In this study the efficacy of silver bone cement in preventing methicillin- sensitive Staphylococcal infections was compared with plain and tobramycin-containing bone cement, in a rabbit contaminated implant bed model.

In 48 rabbits 0.6%-silver, 1%-silver, plain or tobramycin-loaded (tobra) PMMA bone cement (Simplex®P; Howmedica, Ireland) was injected into the medullary canal of the right femur after contamination of the implant bed with 105, 106 or 107 colony forming units (CFU) of Staphylococcus aureus. After 14 days bone was collected, homogenised and plated on blood agar plates. After an overnight incubation the number of CFU’s was counted. Bone was also collected for pathological analysis.
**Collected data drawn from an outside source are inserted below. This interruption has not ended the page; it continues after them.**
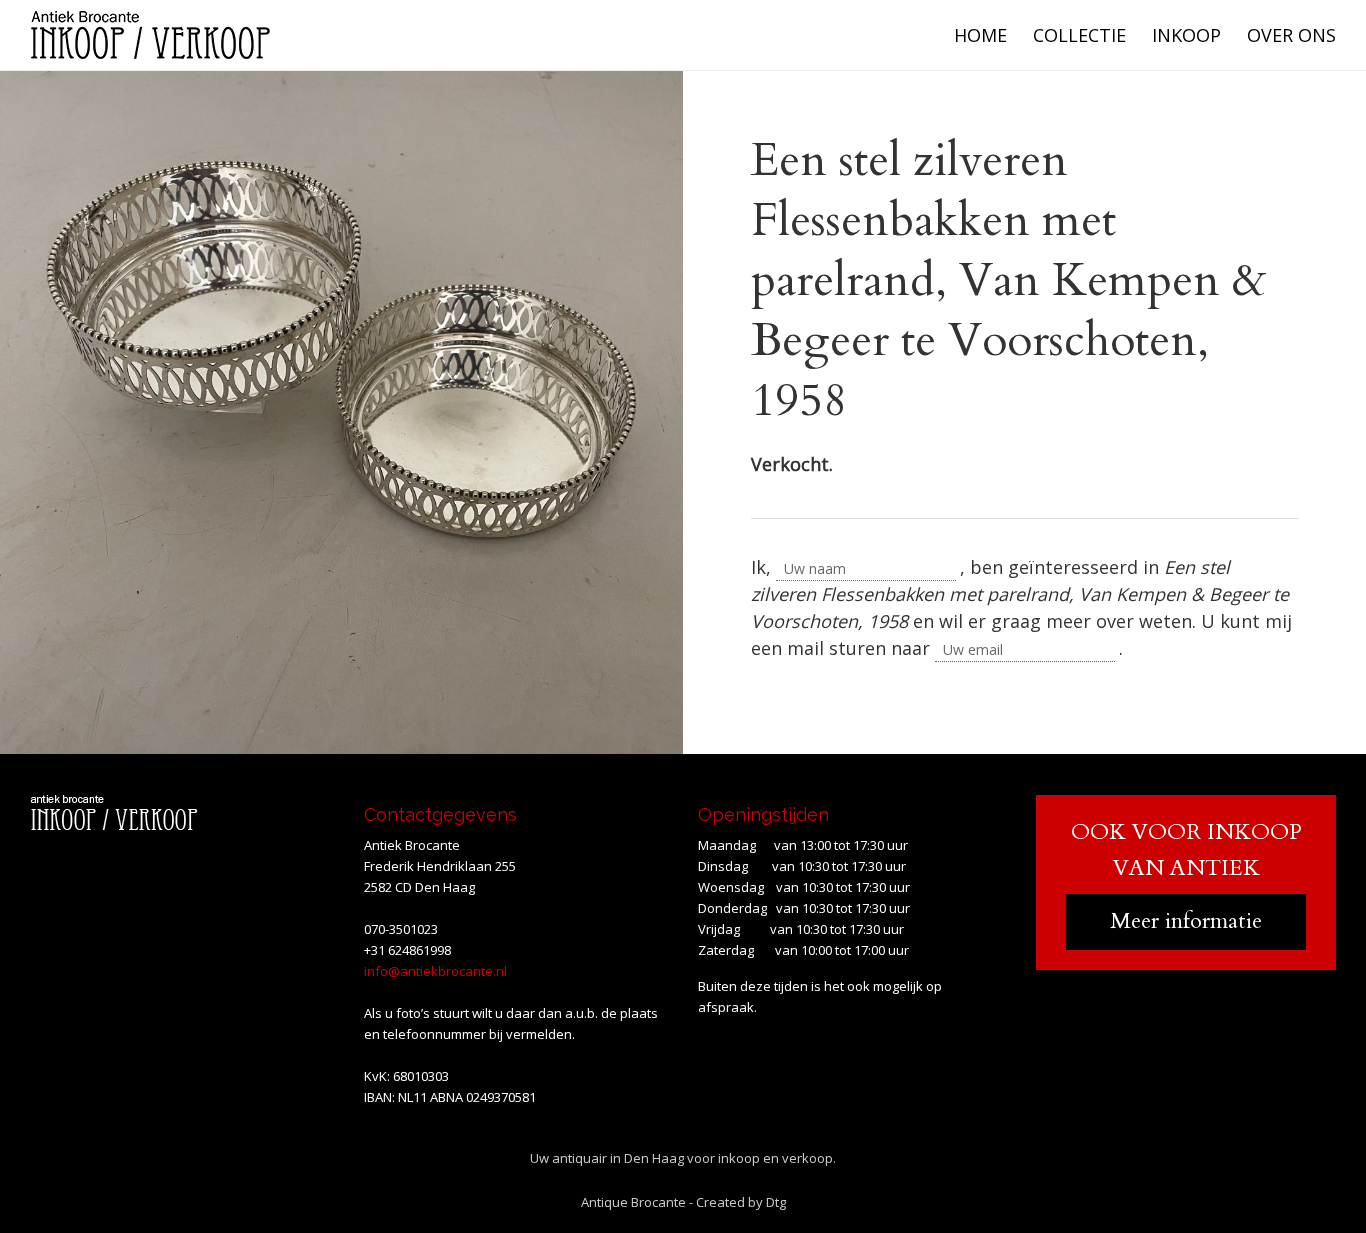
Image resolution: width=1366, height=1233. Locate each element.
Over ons (1291, 35)
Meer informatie (1186, 921)
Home (980, 35)
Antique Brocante (633, 1202)
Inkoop (1186, 35)
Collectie (1079, 35)
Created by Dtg (741, 1202)
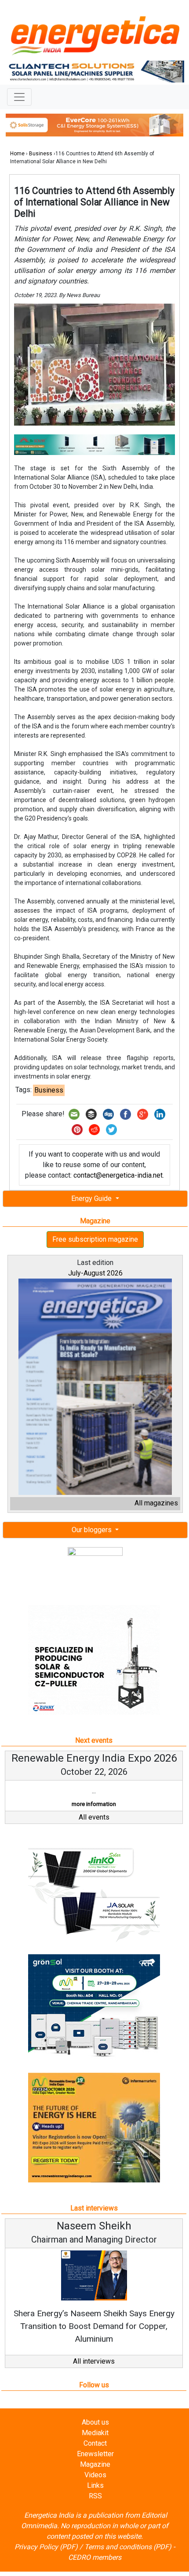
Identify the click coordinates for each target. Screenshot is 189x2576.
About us (95, 2422)
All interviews (94, 2361)
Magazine (95, 2464)
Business (40, 153)
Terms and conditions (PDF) (127, 2547)
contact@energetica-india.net (118, 1175)
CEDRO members (94, 2557)
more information (94, 1804)
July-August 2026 (95, 1273)
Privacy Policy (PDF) (46, 2547)
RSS (95, 2496)
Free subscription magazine (95, 1239)
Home (17, 153)
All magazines (156, 1503)
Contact (95, 2443)
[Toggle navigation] (19, 97)
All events (94, 1817)
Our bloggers (92, 1530)
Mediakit (95, 2433)
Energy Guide (92, 1198)
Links (95, 2485)
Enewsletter (95, 2454)
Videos (95, 2475)
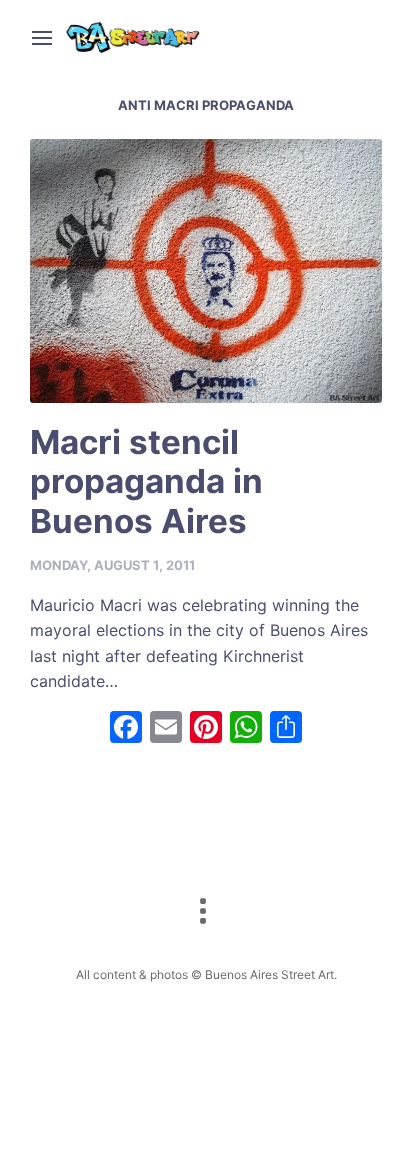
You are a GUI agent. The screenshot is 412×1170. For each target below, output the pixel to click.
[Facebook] (126, 729)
The plain and silver cement rabbits were all infected, whereas with tobra cement only 2 rabbits (17%) were infected (p< 0.001). The number of bacteria cultured from bone adjacent to the cement, was 6.4±0.3 and 6.1±0.3 for the 0.6% and 1%-silver rabbits. For the rabbits with plain and tobra cement this was 6.2±0.2 (p> 0.95) and 0.0±0.0 (p< 0.001). Two tobra rabbits had a positive culture of a distal bone sample. Histological sections of plain, 0.6% and 1%-silver cement rabbits all showed signs of infection; these signs were absent in the tobra rabbits.

Silver cement was not effective in preventing infection. However, in the current model bacteria are present directly at and distant from the implant surface, whereas silver cement predominantly exhibits an antimicrobial effect at the direct cement surface. The non-eluting silver cement seems less useful in situations where there are also bacteria present in surrounding tissues, like revision surgery. Whether silver cement has relevance in preventing bacterial colonization of cement, for instance in late haematogenous infections, or not remains to be seen.